Les marocains forment une immigration d'appoint. Jeunes ruraux le plus souvent célibataires et illettrés (ce qui posera des problèmes de communication au fond du fait de la barrière de la langue), provenant du Sud marocain et, dans une moindre mesure, du Nord-Est du pays et du littoral atlantique, ils sont recrutés sur la base de contrats de courte durée (généralement 18 mois) : cette organisation permet à l'entreprise de se doter d'une main d'œuvre flottante et flexible qui facilite la récession à moindre coût pour faire face aux à-coups de la production dans le cadre du déclin programmé des mines (plan Jeanneney en 1959, plan Bettencourt en 1968) qui est entrecoupé de courtes périodes de relance. Sur les 70 000 venus en France, seule une partie d'entre eux restent à l'expiration de leur contrat, celui-ci leur interdisant le plus souvent de changer d'activité. Les Marocains sont d'ailleurs alors considérés comme des travailleurs de seconde zone. L'intégration des marocains ne se posait pas puisqu'ils étaient recruté pour une courte période. Seulement à la fermeture des mines, peu de marocains veulent rentrer au Maroc. Ils réclament leurs droits à la retraite et à être reconnus comme les autres travailleurs. Ce n'est qu'en 1980, après une longue grève, qu'ils obtiennent le statut de mineur assorti de ses avantages en matière sociale (logement, sécurité sociale, etc). Le reportage nous les montre dans leur habitat collectif, leur mobilier limité a un lit et une armoire sur laquelle trône la valise du retour. En parallèle, le reportage donne la parole à Felix Mora, qui explique les modalités du recrutement. Cet ancien militaire, est devenu recruteur pour les Houillères du Nord-Pas-de-Calais. Depuis 1956, il a parcouru la vallée de Souss pour trouver de la main d'œuvre au Maroc (2). Les bureaux de recrutement qu'il dirige sont installés dans les locaux des autorités locales pour donner un caractère officiel à ces démarches. Les représentants du pouvoir central sont également présents. Félix Mora recrute au final 78 000 marocains.

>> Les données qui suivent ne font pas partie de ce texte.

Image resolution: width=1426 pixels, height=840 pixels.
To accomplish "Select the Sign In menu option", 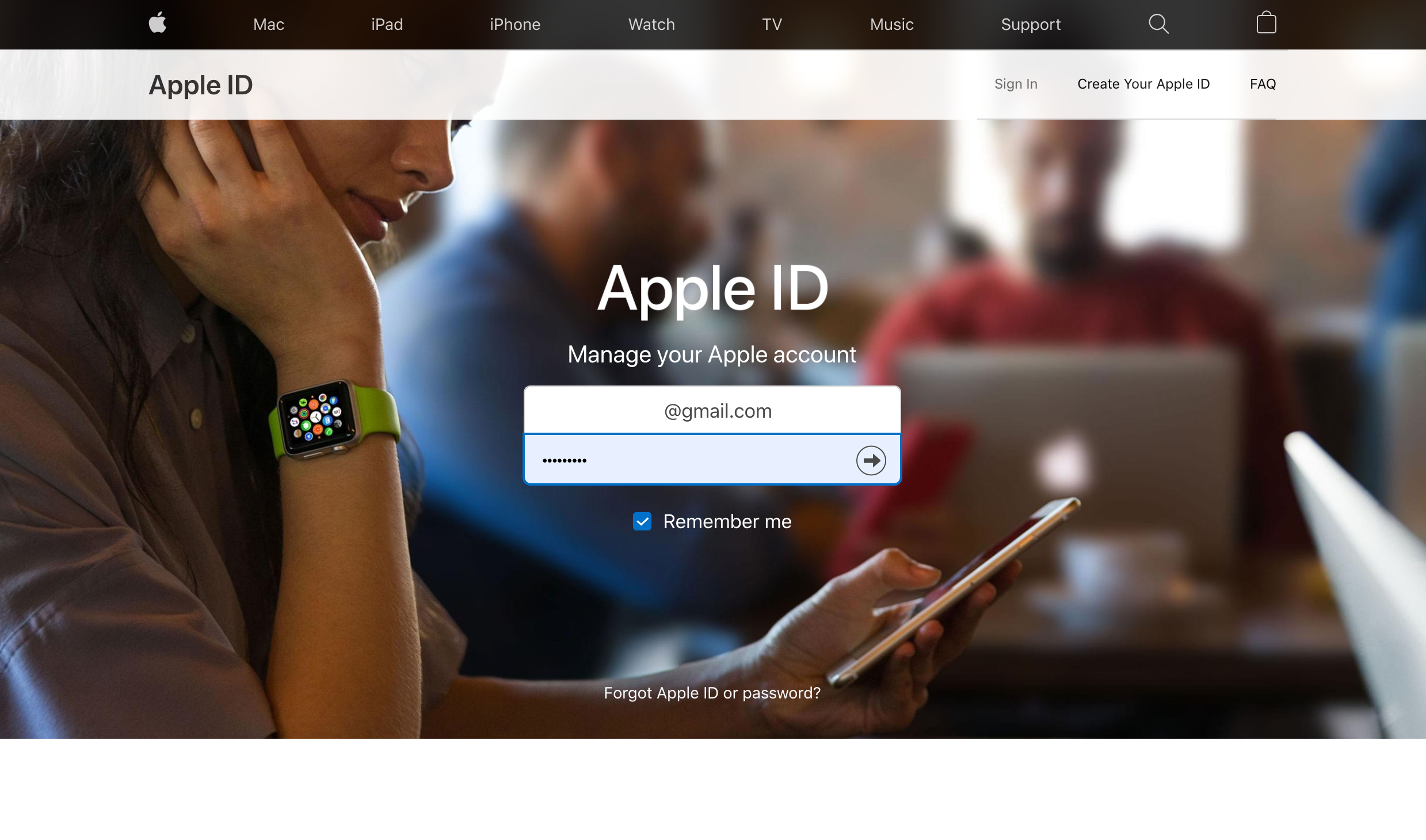I will click(x=1015, y=84).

Trois visites médicales sont les principales étapes de ce périple qui les mène de Marrakech à Casablanca puis à l'aéroport de Lille-Lesquin avant l'entrée à la mine. Elles ont essentiellement pour but de tester la résistance physique à la chaleur et au travail de force de ceux qui vont ensuite être destinés aux tâches les plus rudes de l'abattage et l'extraction du charbon au fond. D'autres critères sont importants: ils doivent être âgés de 20 à 30 ans, peser 50 kg minium et avoir une acuité visuelle correcte.
(1) Marie Cegarra, Olivier Chovaux, Rudy Damiani et al., Tous gueules noires, Histoire de l'immigration dans le Bassin minier du Nord-Pas-de-Calais, collection Mémoires de Gaillette, Éditions du Centre Historique Minier, Lewarde, 2004.
(2) Marie Cegarra, la Mémoire confisquée. Les mineurs marocains dans le nord de la France, Septentrion, Lille, 1999, 150 pages.